Work instructions: Copy out every one of the items below word for word, changing nothing.

Entries for finding words and elements
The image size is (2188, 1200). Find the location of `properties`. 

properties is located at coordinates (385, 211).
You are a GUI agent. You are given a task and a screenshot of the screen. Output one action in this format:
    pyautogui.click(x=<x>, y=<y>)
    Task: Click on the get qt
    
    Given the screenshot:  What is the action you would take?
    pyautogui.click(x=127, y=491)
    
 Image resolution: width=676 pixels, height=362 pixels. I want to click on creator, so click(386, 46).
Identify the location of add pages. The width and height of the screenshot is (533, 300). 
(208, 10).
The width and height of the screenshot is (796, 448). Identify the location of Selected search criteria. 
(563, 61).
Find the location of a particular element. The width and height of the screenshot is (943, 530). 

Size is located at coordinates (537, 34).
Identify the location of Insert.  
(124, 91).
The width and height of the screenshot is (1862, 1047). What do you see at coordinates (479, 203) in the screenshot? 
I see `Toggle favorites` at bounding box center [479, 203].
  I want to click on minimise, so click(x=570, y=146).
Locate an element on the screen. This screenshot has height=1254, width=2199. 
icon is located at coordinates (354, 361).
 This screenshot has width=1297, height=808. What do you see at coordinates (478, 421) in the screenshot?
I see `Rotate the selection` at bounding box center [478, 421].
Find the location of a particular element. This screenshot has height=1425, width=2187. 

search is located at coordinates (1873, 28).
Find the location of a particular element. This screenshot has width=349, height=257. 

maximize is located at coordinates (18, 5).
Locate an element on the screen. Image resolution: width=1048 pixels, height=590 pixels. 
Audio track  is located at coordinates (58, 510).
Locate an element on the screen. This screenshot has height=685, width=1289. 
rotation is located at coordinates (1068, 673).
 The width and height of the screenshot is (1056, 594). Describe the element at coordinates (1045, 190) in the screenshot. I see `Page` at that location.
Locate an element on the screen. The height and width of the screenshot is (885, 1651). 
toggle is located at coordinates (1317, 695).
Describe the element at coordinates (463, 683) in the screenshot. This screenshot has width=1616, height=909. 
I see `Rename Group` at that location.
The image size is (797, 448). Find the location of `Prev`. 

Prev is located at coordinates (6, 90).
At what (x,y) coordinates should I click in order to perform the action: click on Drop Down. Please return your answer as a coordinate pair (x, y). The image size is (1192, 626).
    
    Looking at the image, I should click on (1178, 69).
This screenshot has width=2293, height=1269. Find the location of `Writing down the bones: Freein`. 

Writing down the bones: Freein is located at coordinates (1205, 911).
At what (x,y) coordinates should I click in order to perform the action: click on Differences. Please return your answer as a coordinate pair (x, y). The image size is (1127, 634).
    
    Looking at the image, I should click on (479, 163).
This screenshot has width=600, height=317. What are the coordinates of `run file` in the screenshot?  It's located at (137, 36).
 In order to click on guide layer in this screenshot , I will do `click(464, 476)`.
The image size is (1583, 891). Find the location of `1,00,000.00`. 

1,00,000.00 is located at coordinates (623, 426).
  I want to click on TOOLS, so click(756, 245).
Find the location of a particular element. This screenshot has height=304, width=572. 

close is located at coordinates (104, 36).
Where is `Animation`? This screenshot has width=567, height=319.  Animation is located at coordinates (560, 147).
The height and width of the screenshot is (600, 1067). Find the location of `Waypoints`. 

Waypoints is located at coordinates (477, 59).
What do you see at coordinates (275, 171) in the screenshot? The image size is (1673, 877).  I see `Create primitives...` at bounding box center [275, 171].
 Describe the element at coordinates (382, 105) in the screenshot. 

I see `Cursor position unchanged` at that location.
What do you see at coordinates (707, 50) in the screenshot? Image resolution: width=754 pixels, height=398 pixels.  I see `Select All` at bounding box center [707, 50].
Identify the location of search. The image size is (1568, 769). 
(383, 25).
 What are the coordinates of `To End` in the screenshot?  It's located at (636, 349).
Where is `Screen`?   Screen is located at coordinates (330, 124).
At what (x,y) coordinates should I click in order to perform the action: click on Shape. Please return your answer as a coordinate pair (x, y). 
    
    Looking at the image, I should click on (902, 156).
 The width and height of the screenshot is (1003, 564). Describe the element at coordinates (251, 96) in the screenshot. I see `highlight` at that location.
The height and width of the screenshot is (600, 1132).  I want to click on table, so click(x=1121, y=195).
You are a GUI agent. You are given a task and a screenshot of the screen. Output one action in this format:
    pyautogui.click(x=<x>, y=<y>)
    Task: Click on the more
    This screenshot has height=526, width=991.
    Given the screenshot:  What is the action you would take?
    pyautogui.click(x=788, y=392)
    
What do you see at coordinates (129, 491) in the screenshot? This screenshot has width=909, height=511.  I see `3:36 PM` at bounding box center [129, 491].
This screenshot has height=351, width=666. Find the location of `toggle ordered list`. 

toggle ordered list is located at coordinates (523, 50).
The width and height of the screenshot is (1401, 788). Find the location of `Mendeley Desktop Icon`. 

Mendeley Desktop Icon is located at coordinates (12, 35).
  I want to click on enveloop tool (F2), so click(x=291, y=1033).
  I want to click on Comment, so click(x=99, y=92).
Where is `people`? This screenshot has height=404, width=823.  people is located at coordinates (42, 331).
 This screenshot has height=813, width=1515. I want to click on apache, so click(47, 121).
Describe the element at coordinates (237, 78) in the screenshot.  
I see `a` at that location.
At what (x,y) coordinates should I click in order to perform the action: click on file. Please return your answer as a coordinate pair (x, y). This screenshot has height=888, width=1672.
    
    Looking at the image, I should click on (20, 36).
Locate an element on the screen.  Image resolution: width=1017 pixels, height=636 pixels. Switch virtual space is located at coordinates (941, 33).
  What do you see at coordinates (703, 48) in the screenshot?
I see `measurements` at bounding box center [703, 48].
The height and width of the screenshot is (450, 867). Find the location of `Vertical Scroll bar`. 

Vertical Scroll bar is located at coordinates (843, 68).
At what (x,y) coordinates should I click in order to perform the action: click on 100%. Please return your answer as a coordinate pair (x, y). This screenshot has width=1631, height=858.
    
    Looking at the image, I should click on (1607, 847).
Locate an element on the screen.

Response:
The image size is (2188, 1200). Find the location of `properties`. 

properties is located at coordinates (385, 211).
You are a GUI agent. You are given a task and a screenshot of the screen. Output one action in this format:
    pyautogui.click(x=<x>, y=<y>)
    Task: Click on the get qt
    
    Given the screenshot:  What is the action you would take?
    pyautogui.click(x=127, y=491)
    
 Image resolution: width=676 pixels, height=362 pixels. I want to click on creator, so click(386, 46).
Identify the location of add pages. The width and height of the screenshot is (533, 300). 
(208, 10).
The width and height of the screenshot is (796, 448). Identify the location of Selected search criteria. 
(563, 61).
Find the location of a particular element. The width and height of the screenshot is (943, 530). 

Size is located at coordinates (537, 34).
Identify the location of Insert.  
(124, 91).
The width and height of the screenshot is (1862, 1047). What do you see at coordinates (479, 203) in the screenshot? 
I see `Toggle favorites` at bounding box center [479, 203].
  I want to click on minimise, so click(x=570, y=146).
Locate an element on the screen. This screenshot has height=1254, width=2199. 
icon is located at coordinates (354, 361).
 This screenshot has width=1297, height=808. What do you see at coordinates (478, 421) in the screenshot?
I see `Rotate the selection` at bounding box center [478, 421].
Find the location of a particular element. This screenshot has height=1425, width=2187. 

search is located at coordinates (1873, 28).
Find the location of a particular element. This screenshot has width=349, height=257. 

maximize is located at coordinates (18, 5).
Locate an element on the screen. Image resolution: width=1048 pixels, height=590 pixels. 
Audio track  is located at coordinates (58, 510).
Locate an element on the screen. This screenshot has height=685, width=1289. 
rotation is located at coordinates (1068, 673).
 The width and height of the screenshot is (1056, 594). Describe the element at coordinates (1045, 190) in the screenshot. I see `Page` at that location.
Locate an element on the screen. The height and width of the screenshot is (885, 1651). 
toggle is located at coordinates (1317, 695).
Describe the element at coordinates (463, 683) in the screenshot. This screenshot has width=1616, height=909. 
I see `Rename Group` at that location.
The image size is (797, 448). Find the location of `Prev`. 

Prev is located at coordinates (6, 90).
At what (x,y) coordinates should I click in order to perform the action: click on Drop Down. Please return your answer as a coordinate pair (x, y). The image size is (1192, 626).
    
    Looking at the image, I should click on (1178, 69).
This screenshot has width=2293, height=1269. Find the location of `Writing down the bones: Freein`. 

Writing down the bones: Freein is located at coordinates (1205, 911).
At what (x,y) coordinates should I click in order to perform the action: click on Differences. Please return your answer as a coordinate pair (x, y). The image size is (1127, 634).
    
    Looking at the image, I should click on (479, 163).
This screenshot has width=600, height=317. What are the coordinates of `run file` in the screenshot?  It's located at (137, 36).
 In order to click on guide layer in this screenshot , I will do `click(464, 476)`.
The image size is (1583, 891). Find the location of `1,00,000.00`. 

1,00,000.00 is located at coordinates (623, 426).
  I want to click on TOOLS, so click(756, 245).
Find the location of a particular element. This screenshot has height=304, width=572. 

close is located at coordinates (104, 36).
Where is `Animation`? This screenshot has width=567, height=319.  Animation is located at coordinates (560, 147).
The height and width of the screenshot is (600, 1067). Find the location of `Waypoints`. 

Waypoints is located at coordinates (477, 59).
What do you see at coordinates (275, 171) in the screenshot? The image size is (1673, 877).  I see `Create primitives...` at bounding box center [275, 171].
 Describe the element at coordinates (382, 105) in the screenshot. 

I see `Cursor position unchanged` at that location.
What do you see at coordinates (707, 50) in the screenshot? Image resolution: width=754 pixels, height=398 pixels.  I see `Select All` at bounding box center [707, 50].
Identify the location of search. The image size is (1568, 769). 
(383, 25).
 What are the coordinates of `To End` in the screenshot?  It's located at (636, 349).
Where is `Screen`?   Screen is located at coordinates (330, 124).
At what (x,y) coordinates should I click in order to perform the action: click on Shape. Please return your answer as a coordinate pair (x, y). 
    
    Looking at the image, I should click on (902, 156).
 The width and height of the screenshot is (1003, 564). Describe the element at coordinates (251, 96) in the screenshot. I see `highlight` at that location.
The height and width of the screenshot is (600, 1132).  I want to click on table, so click(x=1121, y=195).
You are a GUI agent. You are given a task and a screenshot of the screen. Output one action in this format:
    pyautogui.click(x=<x>, y=<y>)
    Task: Click on the more
    This screenshot has height=526, width=991.
    Given the screenshot:  What is the action you would take?
    pyautogui.click(x=788, y=392)
    
What do you see at coordinates (129, 491) in the screenshot? This screenshot has width=909, height=511.  I see `3:36 PM` at bounding box center [129, 491].
This screenshot has height=351, width=666. Find the location of `toggle ordered list`. 

toggle ordered list is located at coordinates (523, 50).
The width and height of the screenshot is (1401, 788). Find the location of `Mendeley Desktop Icon`. 

Mendeley Desktop Icon is located at coordinates (12, 35).
  I want to click on enveloop tool (F2), so click(x=291, y=1033).
  I want to click on Comment, so click(x=99, y=92).
Where is `people`? This screenshot has height=404, width=823.  people is located at coordinates (42, 331).
 This screenshot has height=813, width=1515. I want to click on apache, so click(47, 121).
Describe the element at coordinates (237, 78) in the screenshot.  
I see `a` at that location.
At what (x,y) coordinates should I click in order to perform the action: click on file. Please return your answer as a coordinate pair (x, y). This screenshot has height=888, width=1672.
    
    Looking at the image, I should click on (20, 36).
Locate an element on the screen.  Image resolution: width=1017 pixels, height=636 pixels. Switch virtual space is located at coordinates (941, 33).
  What do you see at coordinates (703, 48) in the screenshot?
I see `measurements` at bounding box center [703, 48].
The height and width of the screenshot is (450, 867). Find the location of `Vertical Scroll bar`. 

Vertical Scroll bar is located at coordinates (843, 68).
At what (x,y) coordinates should I click in order to perform the action: click on 100%. Please return your answer as a coordinate pair (x, y). This screenshot has width=1631, height=858.
    
    Looking at the image, I should click on (1607, 847).
Locate an element on the screen.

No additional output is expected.